> **Verilen Bilgiler**:
—————

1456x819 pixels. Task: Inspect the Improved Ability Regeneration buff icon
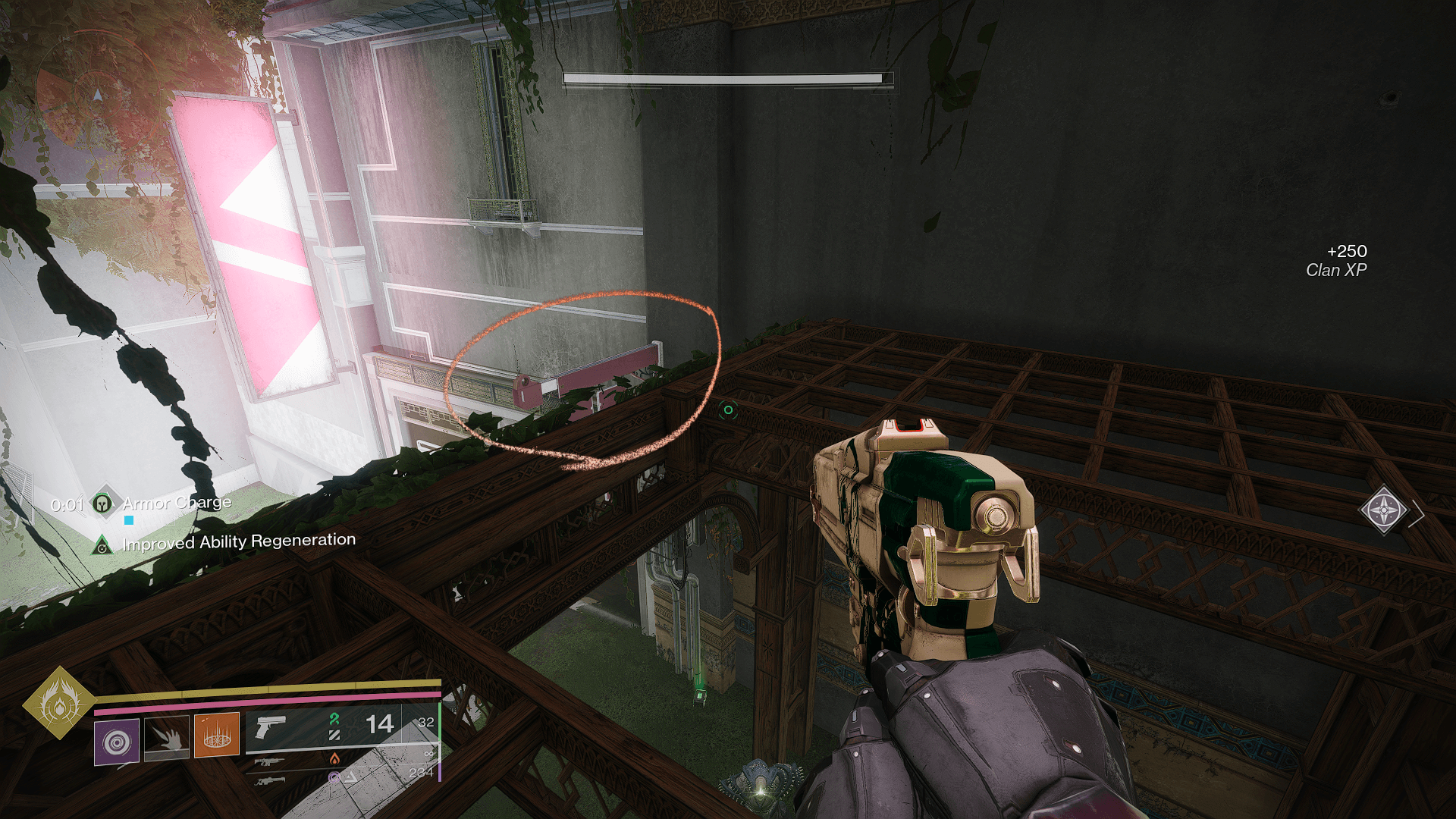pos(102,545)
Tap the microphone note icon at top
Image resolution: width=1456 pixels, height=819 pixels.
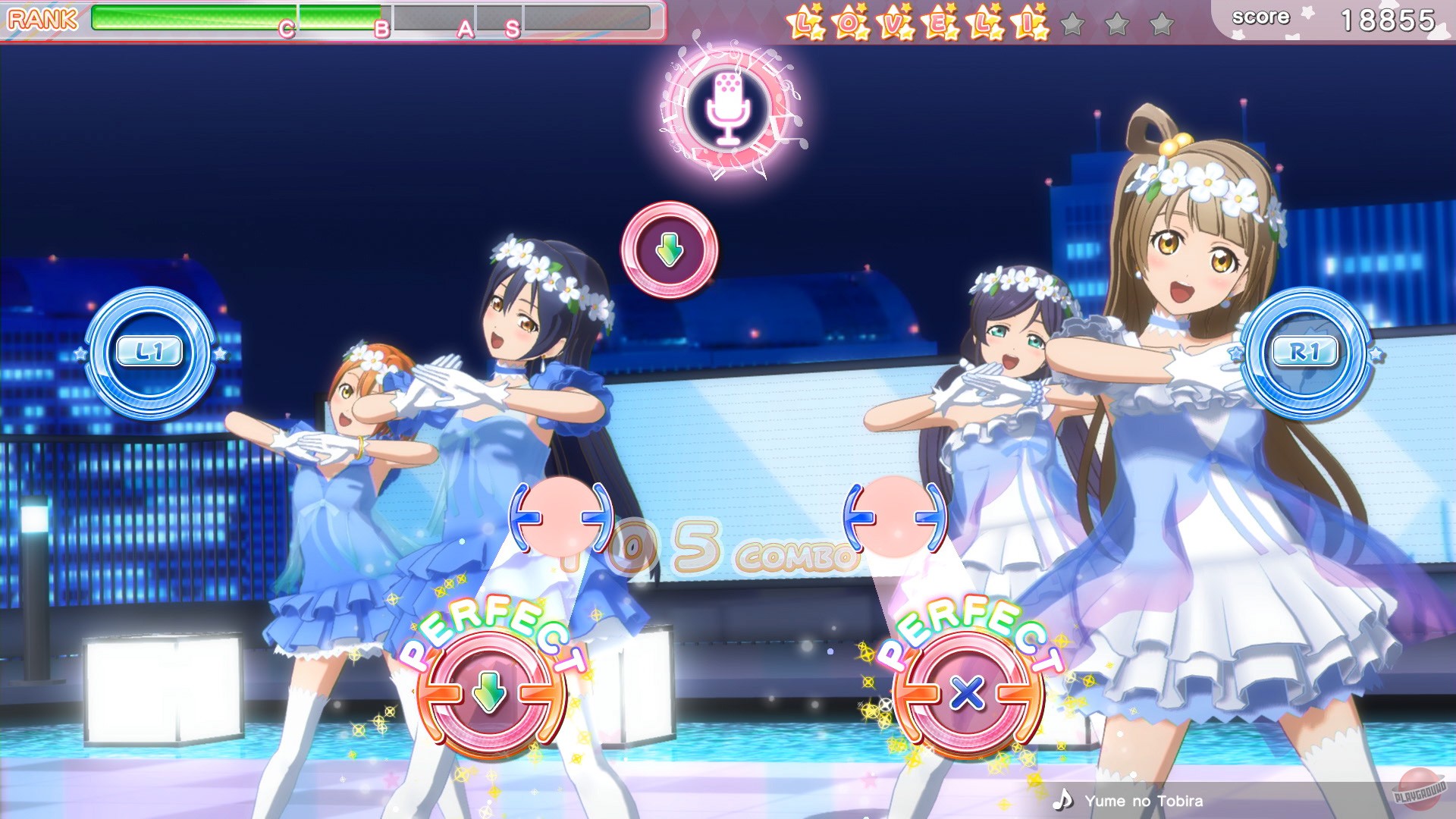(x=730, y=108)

—————

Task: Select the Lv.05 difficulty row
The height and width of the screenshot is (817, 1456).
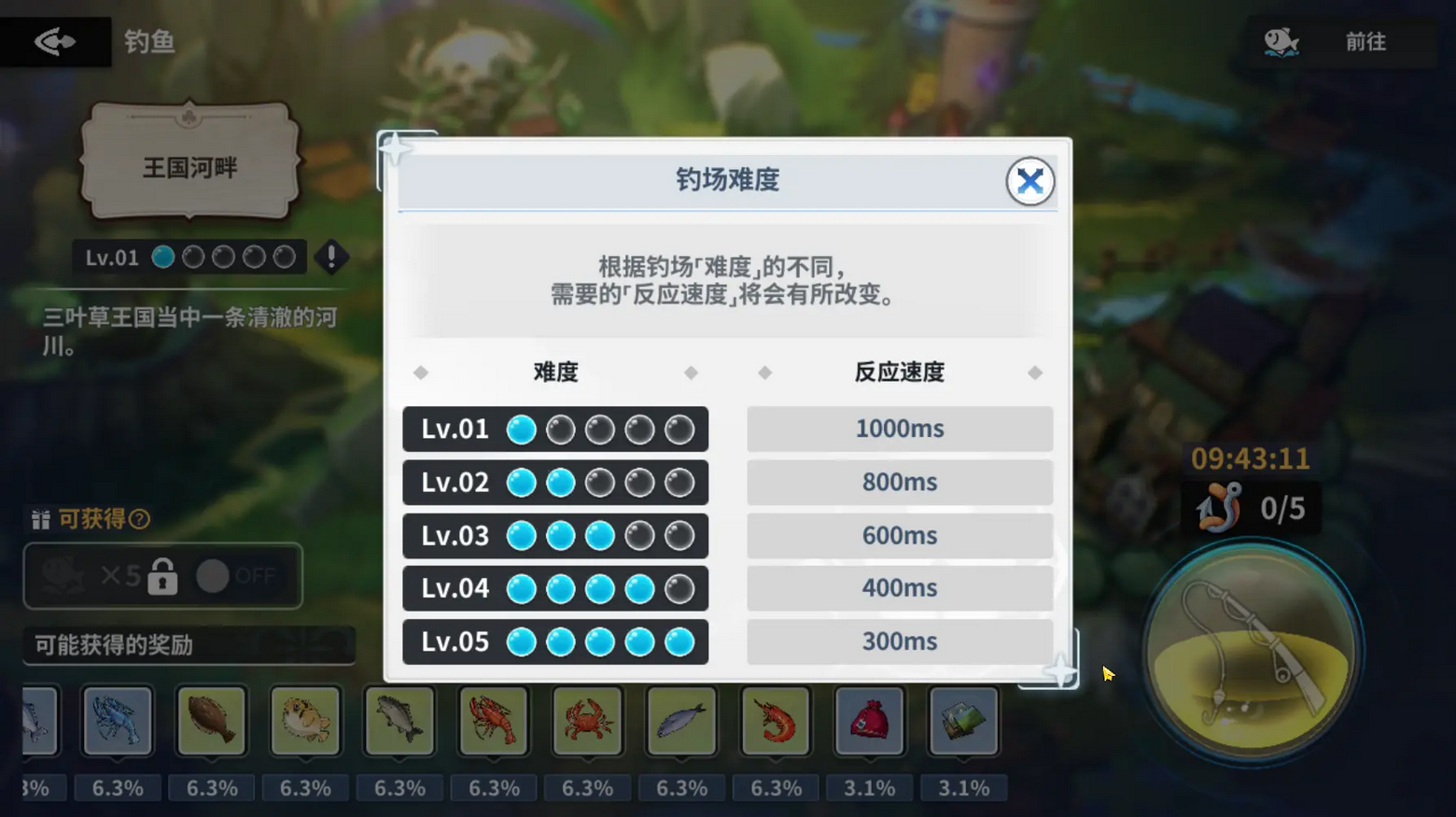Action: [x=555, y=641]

—————

> **Yönerge**:
Kayıtlardan "Task: Select the Lv.05 difficulty row" ifadesini içeren satırla başlayıp "Action: [x=555, y=641]" ifadesini içeren satırla biten bölümü, iki uç satır ve istekler de dahil olmak üzere yeniden yazın. Bu bölümdeki cevaplarda yer alan her koordinat değerini 100 kaydırarak artırın ve resimleri cevaba eklemeyin.

> **Sorunun Çözümü**:
Task: Select the Lv.05 difficulty row
The height and width of the screenshot is (817, 1456).
Action: [x=655, y=741]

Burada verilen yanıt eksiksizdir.